Today we are pleased to present an invited contribution written by Christopher A. Hartwell (ZHAW School of Management and Law, Switzerland) and Pierre Siklos (Professor Emeritus at Wilfrid Laurier University and the Balsillie School of International Affairs, Canada).
An article written by both of us, to be published in the International Journal of Central Bankingargues that poorly performing central banks – especially those that fail to meet their inflation targets – not only damage their own credibility, but also the institutional quality of a country. So when one asks how much damage can a poorly performing central bank do? The answer is: quite a lot. Such a conclusion has considerable implications for institutional development, leading to lower overall economic resilience.
Since the policy of central bank autonomy became widespread around the world, monetary authorities have played, some would say, an outsized role in determining the direction of a country’s economy. Given this importance, we hypothesize that the way a central bank behaves can have a considerable influence not only on the performance of the economy but also on the strength of its institutions. For example, a short-term decline in central bank credibility, a flow variable, implies a parallel decline in trust Central banks are placed in a situation where trust is a slower-moving stock market variable. If trust begins to erode in the central bank, a country’s institutions may deteriorate more generally. Weaker institutions translate into less institutional resilience in an economy. We view resilience as a country’s ability to withstand shocks, potentially economic and political in nature.
To quantify this relationship, we constructed an index of institutional resilience that encompasses economic (e.g., the extent of property rights, the degree of openness to trade and finance, and exchange rate flexibility) and political factors (e.g., democracy, executive constraints, and government budget size). This index captures attributes that should be positively correlated with resilience, with the exception of government size, which should be negatively correlated (i.e., a large government has little room to maneuver in the face of shocks).

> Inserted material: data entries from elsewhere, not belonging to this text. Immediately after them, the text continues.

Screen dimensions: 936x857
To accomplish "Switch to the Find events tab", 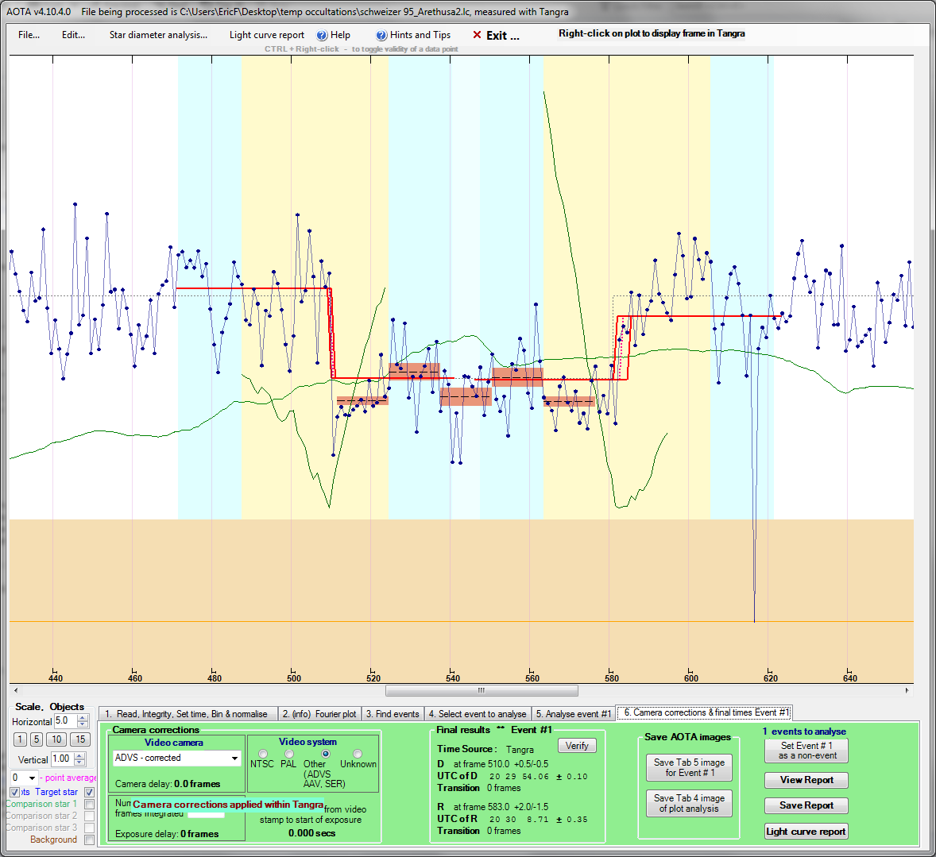I will (393, 714).
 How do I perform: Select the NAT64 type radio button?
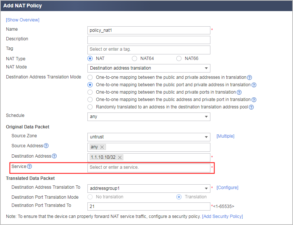pos(134,58)
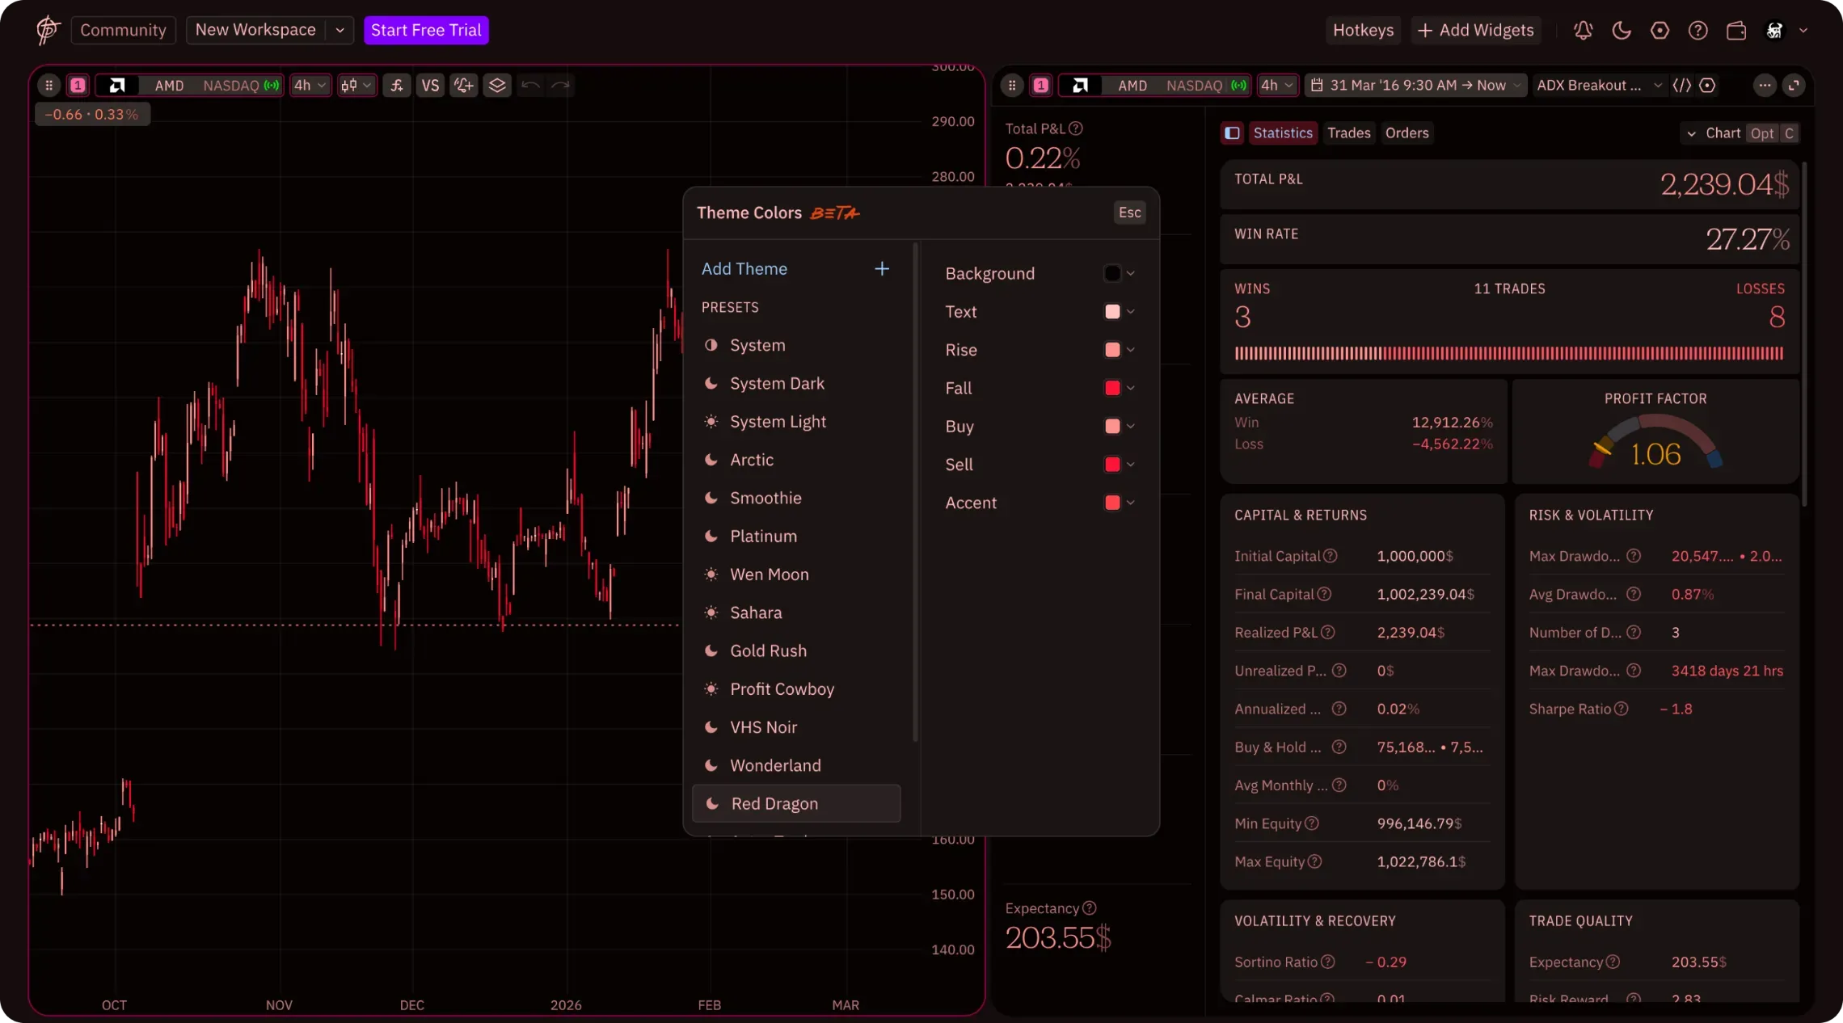Expand backtest widget to fullscreen
This screenshot has height=1023, width=1843.
coord(1794,85)
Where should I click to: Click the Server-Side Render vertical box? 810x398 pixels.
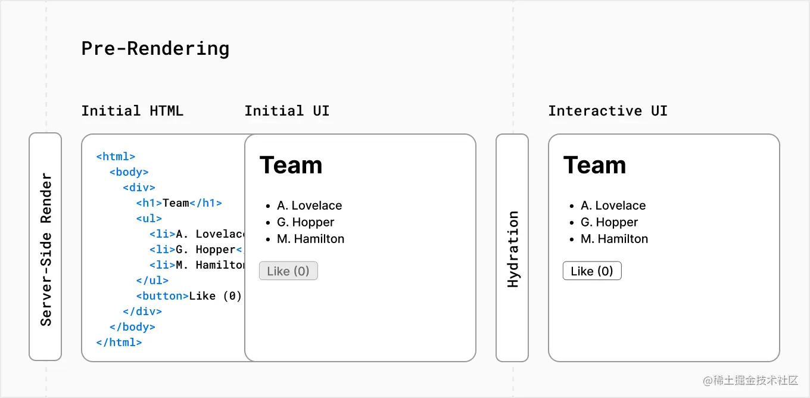pos(45,247)
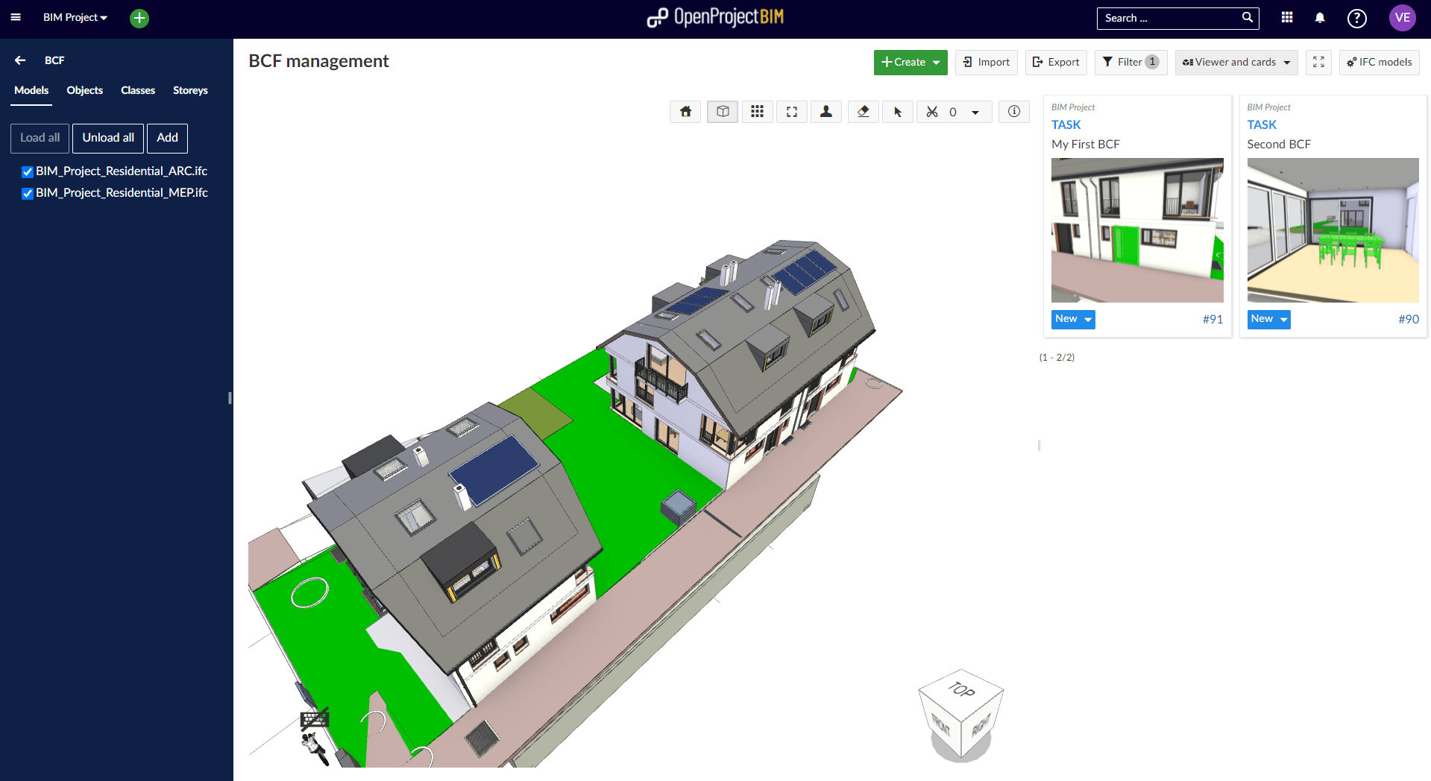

The graphs below illustrate our results for economic and political resilience (the index ranges from 0 to 1) for selected groups of countries, although we generated these indices for each of the more than 90 individual countries in our dataset (representing more than 80% of global GDP). Although our data go back to the 1960s, it is only in the 1990s that the broadest range of variables considered is consistently available for countries beyond advanced economies. As shown in the figure below, the 1990s and 2000s saw an increase in central bank resilience globally, although variation over time is considerable and the gaps between the country groups presented show less evidence of convergence at the end of the sample than in the early 1990s. Gaps in policy resilience persist across the sample considered, with a marked decline observed for the G7 countries from 2015 onwards, before the pandemic and recent events. The G7 was among the most politically resilient countries in the early 1990s.
Figure 1: Economic resilience. Higher scores imply greater resilience
Figure 2: Political resilience. Higher scores imply greater resilience
We compare this index to a measure of central bank effectiveness, which is linearly composed of three separate components. First, we compare a central bank’s inflation performance to stated targets—in the case of inflation targeting—or to an implicit target (a five-year moving average of inflation outcomes)—when banks do not have a predefined target. Second, we construct a measure of monetary policy uncertainty, measuring the divergence between inflation and output outcomes and forecasts. Finally, we measure the extent to which a country’s inflation performance is out of step with that of the rest of the world.
Using the generalized method of moments (GMM), model selection techniques, and local projection estimation from a VAR, we find that each percentage decline in central bank credibility corresponds to an average 3.6 percent decline in a country’s institutional resilience since the 1990s. Simply put, the more confidence a central bank loses by failing to meet its inflation targets or deviating from global trends, the more it harms a given country’s overall institutional resilience.
The findings of this study show once again that central bank autonomy can lead to better inflation outcomes, but that a central bank can still pursue poor policies or be ineffective even when independence is controlled. A more efficient central bank, that is, one that focuses primarily on price stability, is better for an economy; More importantly, because central banks play such an important institutional role in an economy, the overall institutional quality of a country may also depend on the performance of a central bank. Although our results rely on imperfect indicators, we have attempted, within the limits of data availability, to establish the sensitivity of our results to changes in definition, changes in sampling periods and data sources. Our main conclusions remain substantially robust regardless of the estimation techniques employed.